• kitap geçmişe atıflar yapa yapa bir askerin gözünden savaşı anlatır. paul baumer ve profesör kantorek'in tedrisatından geçmiş bütün o gençler, albert kropp, müller, leer, franz kemmerich bir üst jenerasyonları tarafından gaza getirilip olabilecek en sefil koşullarda savaşmak üzere resmen iteklenirler. önceden altı ay kadar eğitimde savaşın bütün tedrisatını 1871 fransa prusya savaşını yaşamamış ancak duymuş gelmiş nesil tarafından alırlar. burada çocuklukları evvela himmelstoss adında eski posta memuru bir astsubay tarafından eğitimle yontulur. çamurlarda süründürülür, aşağılanır ve dövülürler. sonra cepheye sürülürler.
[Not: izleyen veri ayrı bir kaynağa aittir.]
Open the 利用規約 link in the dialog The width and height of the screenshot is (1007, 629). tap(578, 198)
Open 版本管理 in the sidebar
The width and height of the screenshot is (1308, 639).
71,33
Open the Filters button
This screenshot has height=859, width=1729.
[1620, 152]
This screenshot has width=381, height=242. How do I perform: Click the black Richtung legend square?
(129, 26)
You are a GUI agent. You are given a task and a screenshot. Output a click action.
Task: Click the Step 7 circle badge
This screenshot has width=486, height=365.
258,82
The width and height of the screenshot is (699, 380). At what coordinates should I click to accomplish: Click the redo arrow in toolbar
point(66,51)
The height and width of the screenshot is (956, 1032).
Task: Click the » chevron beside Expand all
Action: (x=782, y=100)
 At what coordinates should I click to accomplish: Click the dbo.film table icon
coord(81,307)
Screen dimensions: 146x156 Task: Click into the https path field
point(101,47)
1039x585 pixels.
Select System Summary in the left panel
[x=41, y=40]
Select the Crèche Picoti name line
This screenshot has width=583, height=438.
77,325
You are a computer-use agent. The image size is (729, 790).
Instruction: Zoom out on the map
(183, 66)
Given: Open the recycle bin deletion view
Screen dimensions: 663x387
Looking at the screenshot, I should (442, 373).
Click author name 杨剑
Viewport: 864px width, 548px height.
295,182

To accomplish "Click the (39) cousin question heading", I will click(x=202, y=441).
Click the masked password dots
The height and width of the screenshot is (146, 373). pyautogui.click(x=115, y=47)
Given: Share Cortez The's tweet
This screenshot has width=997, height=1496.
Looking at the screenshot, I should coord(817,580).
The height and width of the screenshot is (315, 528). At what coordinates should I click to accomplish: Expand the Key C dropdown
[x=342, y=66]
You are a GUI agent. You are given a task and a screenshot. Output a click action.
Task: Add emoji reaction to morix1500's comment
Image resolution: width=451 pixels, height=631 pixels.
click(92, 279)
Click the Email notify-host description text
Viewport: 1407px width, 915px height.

    nihayetinde 17 yaşında çocuktur bunlar. savaşı kitaplardan okumuş ve kendileri savaşmak yerine onları "demirden nesil" diye mektuplarla gaz veren hocaları yüzünden orada olduklarının farkına varırlar. vardıklarında gördükleri yüzünden gün be gün çocuklukları da kendilerinden uzaklaşmaya başlar. süngülerle, el bombalarıyla, küreklerle kendilerini öldürmeye gelen düşmanı öldürürerek hayatta kalır ancak artık kendileri olarak kalamazlar. siperler diz boyu çamurdur, fareler askerin ekmeğine ulaşmak için üzerinde dolaşmaktadır. her tarafları bit doludur. ona rağmen müller siperde lise matematik denklemleri mırıldanır. albert kropp durduk yerde tırnaklarını temizlemeye başlar. eskiye olan bağlarını bilmeden de ayakta tutmaya çalışırlar. ama olmaz.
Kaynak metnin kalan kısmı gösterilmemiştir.